PhD Trainee denotes that this is a recommended PHD Trainee Session.

Ticketed Session denotes that this is a ticketed session.

2618 High Frequency and Poor Outcome of Ph-like Acute Lymphoblastic Leukemia in AdultsClinically Relevant Abstract

Acute Lymphoblastic Leukemia: Biology, Cytogenetics and Molecular Markers in Diagnosis and Prognosis
Program: Oral and Poster Abstracts
Session: 618. Acute Lymphoblastic Leukemia: Biology, Cytogenetics and Molecular Markers in Diagnosis and Prognosis: Poster II
Sunday, December 6, 2015, 6:00 PM-8:00 PM
Hall A, Level 2 (Orange County Convention Center)

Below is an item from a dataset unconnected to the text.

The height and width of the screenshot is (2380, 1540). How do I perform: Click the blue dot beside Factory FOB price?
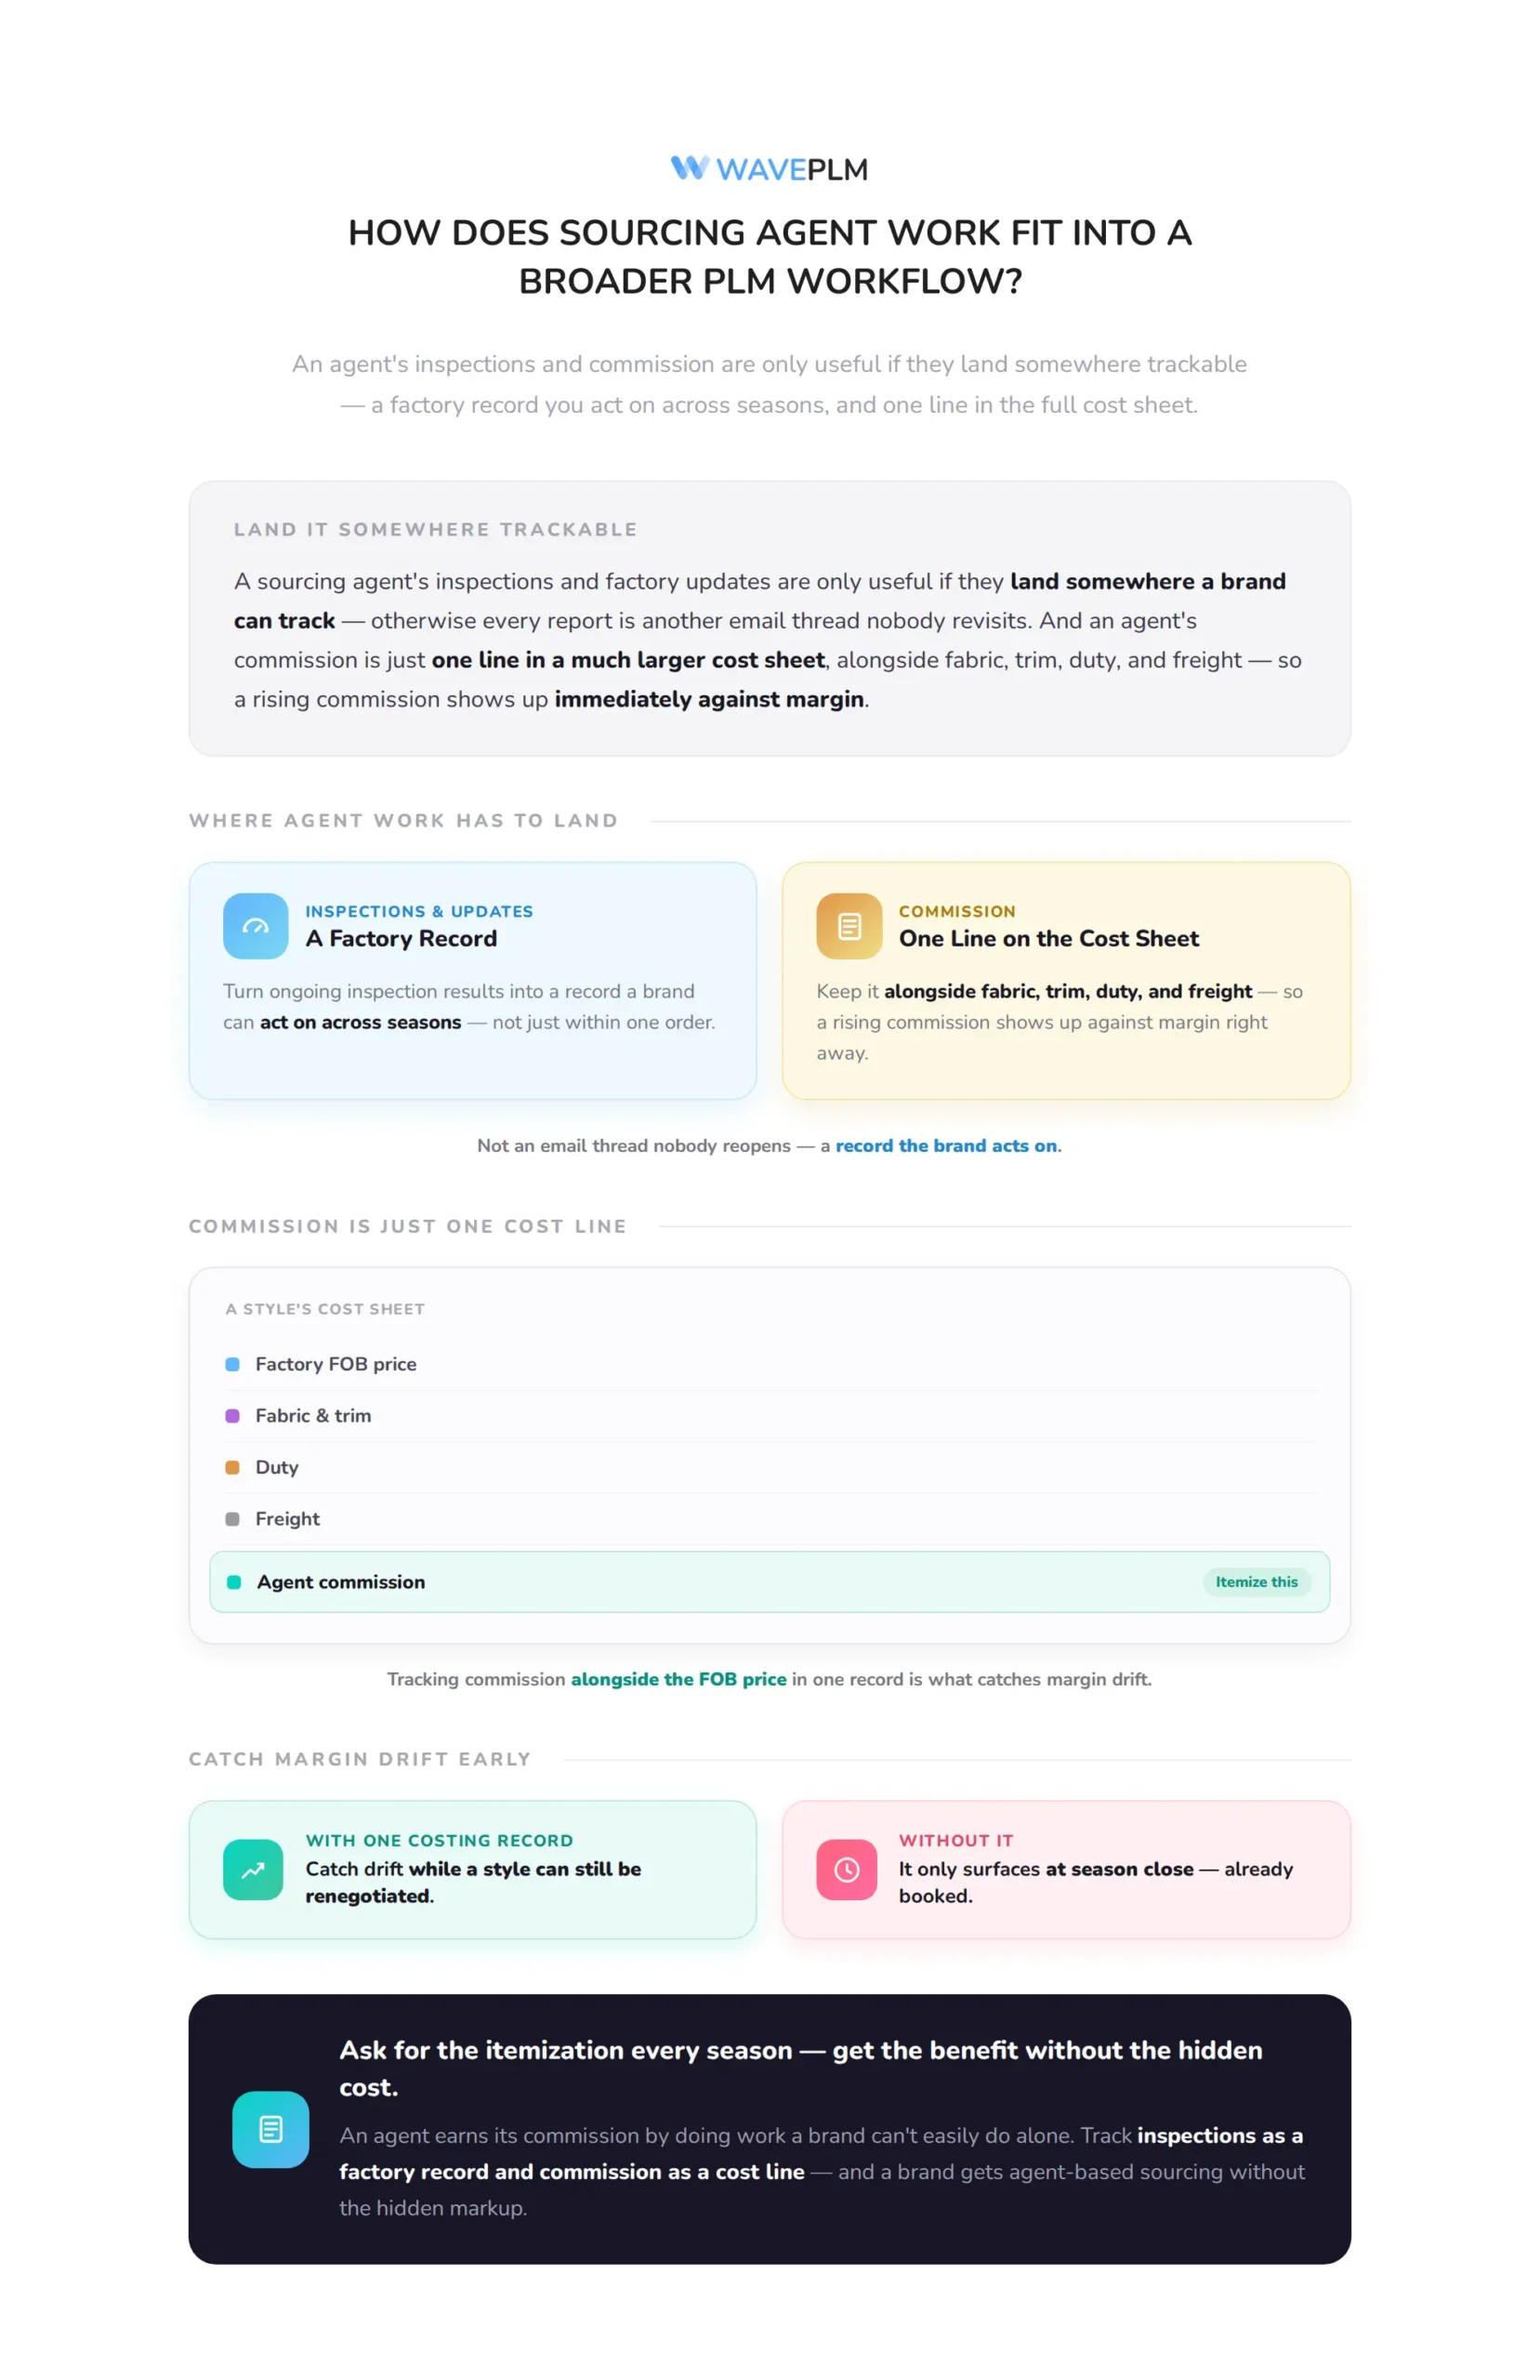(232, 1364)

Kathryn G. Roberts1, Debbie Payne-Turner, BS1*, Kelly McCastlain1*, Zhaohui Gu, PhD1*, Ilaria Iacobucci, PhD1*, Richard C. Harvey2, I-Ming Chen2, Marcus Valentine3*, Deqing Pei4*, Yongjin Li, PhD5*, Jinghui Zhang, PhD5*, Cheng Cheng, Ph.D4*, Alessandro Rambaldi, MD6, Orietta Spinelli, PhD7*, Jerald P. Radich8, Mark D. Minden, MD, PhD9, Anthony V Moorman, PhD10, Bella Patel, MBBS11*, Adele K. Fielding, MB BS, PhD12, Jacob M. Rowe, MD13, Selina Luger, MD14, Jessica Kohlschmidt, PhD, BS, MS15, Krzysztof Mrózek, MD, PhD15, Guido Marcucci, MD16, Clara D. Bloomfield, MD15, Wendy Stock, MD17, Hagop M. Kantarjian, MD18, Marina Konopleva, MD, PhD18, Elisabeth Paietta, PhD19, Cheryl L Willman2 and Charles G. Mullighan1

1Department of Pathology, St. Jude Children's Research Hospital, Memphis, TN
2University of New Mexico Cancer Center, Albuquerque, NM
3Cytogenetics Shared Resource, St. Jude Children's Research Hospital, Memphis, TN
4Department of Biostatistics, St. Jude Children's Research Hospital, Memphis, TN
5Department of Computational Biology, St. Jude Children’s Research Hospital, Memphis, TN
6Department of Hematology, Hospital Papa Giovanni XXIII, Bergamo, Italy
7Hematology and Bone Marrow Transplant Unit, Azienda Ospedaliera Papa Giovanni XXIII, Bergamo, Italy
8Clinical Research Division, Fred Hutchinson Cancer Research Center, Seattle, WA
9Princess Margaret Cancer Centre, University Health Network, Toronto, ON, Canada
10Northern Institute for Cancer Research, Newcastle University, Newcastle upon Tyne, United Kingdom
11Queen Mary University of London, London, United Kingdom
12Department of Hematology, UCL Cancer Institute, London, United Kingdom
13Hematology, Shaare Zedek Medical Center, Jerusalem, Israel
14Abramson Cancer Center, University of Pennsylvania, Philadelphia, PA
15Comprehensive Cancer Center, The Ohio State University, Columbus, OH
16City of Hope, Duarte, CA
17University of Chicago Medical Center, Chicago, IL
18Department of Leukemia, The University of Texas MD Anderson Cancer Center, Houston, TX
19Cancer Center, Montefiore Medical Center North Division, Bronx, NY

Introduction: Philadelphia chromosome-like acute lymphoblastic leukemia (Ph-like ALL) is a high-risk subtype characterized by kinase-activating alterations that are amenable to treatment with tyrosine kinase inhibitors. The prevalence of Ph-like ALL increases with age and accounts for over 25% of patients with B-progenitor ALL between the ages of 21-39 years. However, the frequency, outcome and genetic basis of Ph-like ALL in adults over the age of 39 is unknown. The goals of this study were to define the prevalence of Ph-like ALL across the adult age spectrum, assess response to conventional chemotherapy, and define the genetic landscape of Ph-like ALL in adults.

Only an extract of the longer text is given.